Mr. Sinclair opened up his camera roll and shared seven photos taken over the course of seven days while living in Maui this summer. Here’s what he had to say about the trip.
This interview has been edited for clarity and length.
I smell so bad right now. It’s like a kick in the face. I haven’t worn deodorant in a couple years. It’s a charade: They never work, and the ones that do work have aluminum in them or whatever. The first month that I stopped, it was really bad. I was working with Martha Stewart on “High Maintenance” one episode and I smelled so bad. I was like, “Oh, man, Martha has to endure my smell right now. We have to get through this together.” There was part of me that just loved that. I trust smell, and I want people to know I’m around.
That’s a quote from the writer Dr. Robert Svoboda. The man who showed me that quote, his name is Carl Golembeski. He’s a sound engineer, and he does these big jobs — like for Beyoncé — then comes back and lives in a tiny house on the property. We get real stoned and then we play with music. One day he was walking on the beach and he recorded this woman who was just singing to the ocean in Hawaiian. At that moment we were taking her voice and putting it through all these filters and turning it into an entirely different sound.
That’s Carl holding a salad I made from my partner Jess Damuck’s cookbook “Salad Freak.” Everyone gets a turn to cook at the house, and I signed up to cook a salad-only dinner. This particular salad is little gem with toasted hazelnuts, creamy lemon dressing and flowers. Carl is wearing one of several blue jumpsuits from Big Bud Press in Highland Park that I brought as gifts to the Hanuman Maui house.

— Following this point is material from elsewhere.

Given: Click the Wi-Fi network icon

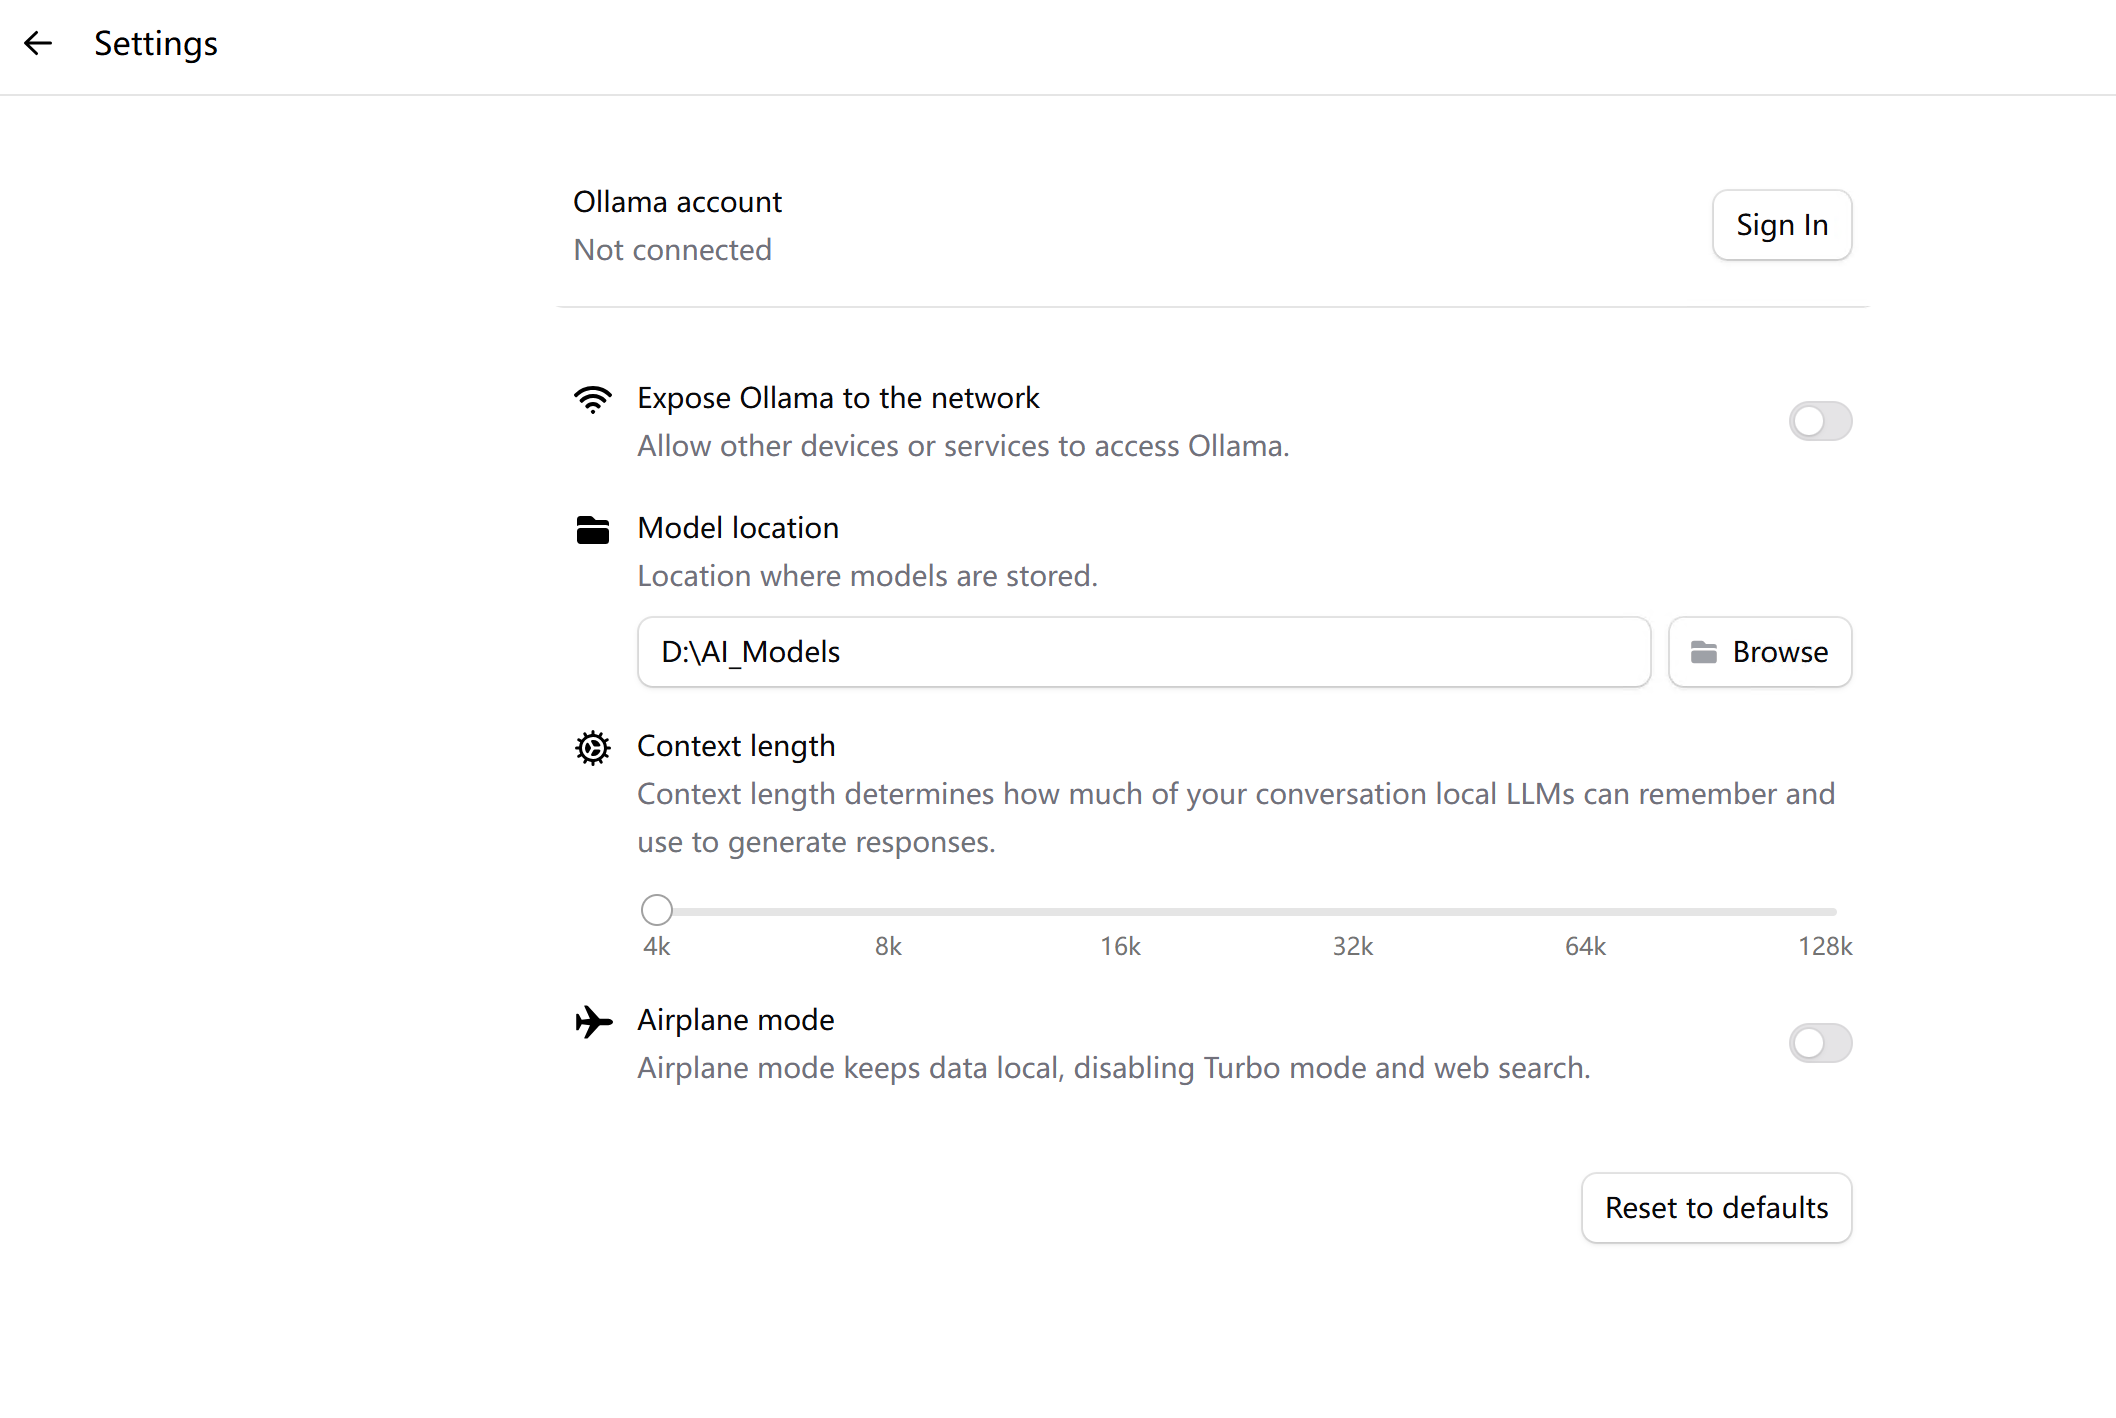Looking at the screenshot, I should coord(593,399).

That’s a place on Mount Haleakala called Polipoli, and it’s a big spot to watch the sunset. This was a birthday for Pavan Dass, one of the people who was around when Ram Dass died. It’s a multigenerational community here. You have people in their early 20s and then there are the folks who were into “Be Here Now” in the 1970s, in their 50s and up. This is a place where people trying to start their lives and people who are near the end their lives come together. I actually think it’s a pretty good model for retirement. I’d rather have a bunch of interesting 23-year-olds living on my property helping me die rather than be in some hotel where some clinical aide is just humoring me. I would like to make a show that shows that this is possible.
My friend Jenji Kohan came to visit, so that’s us doing a homeless run, going around giving food and clothes out. The food is stuff that doesn’t spoil too easily: hard boiled eggs and string cheese, stuff like that. The housing crisis here in Hawaii is really bad. There’s a homeless encampment right on the water, and it’s a paradox: There’s a lot of people living together in a small space under sheets, but it’s really beautiful, too. Just going out and doing things and being kind in the name of a higher power seems very attractive to me right now.
This is Ram Dass’s office. I can’t deny it, there’s a palpable energy in here. It feels good. That’s a portrait of Ram Dass, that’s his chair that he sat in. We leave it empty, but when I’m being a rascal I sit in it. Right behind him on the tapestry, that’s the guru Neem Karoli Baba. They call him Maharaji, which means “beloved king.” He’s literally everywhere. On every surface there is a picture of Maharaji.
It’s funny being inside of an American spiritual community that holds Hindu deities like Hanuman and Ram. That is real for them. They latched onto this Jewish American gay spiritual teacher and have found, through him, a path to service as embodied in this Hindu monkey God named Hanuman. Multiple times a day they get together and they light incense and play the harmonium and chant this verse-poem to him. I’m actually starting to know all of the words. I’m going through something here, too. It’s pretty amazing, actually.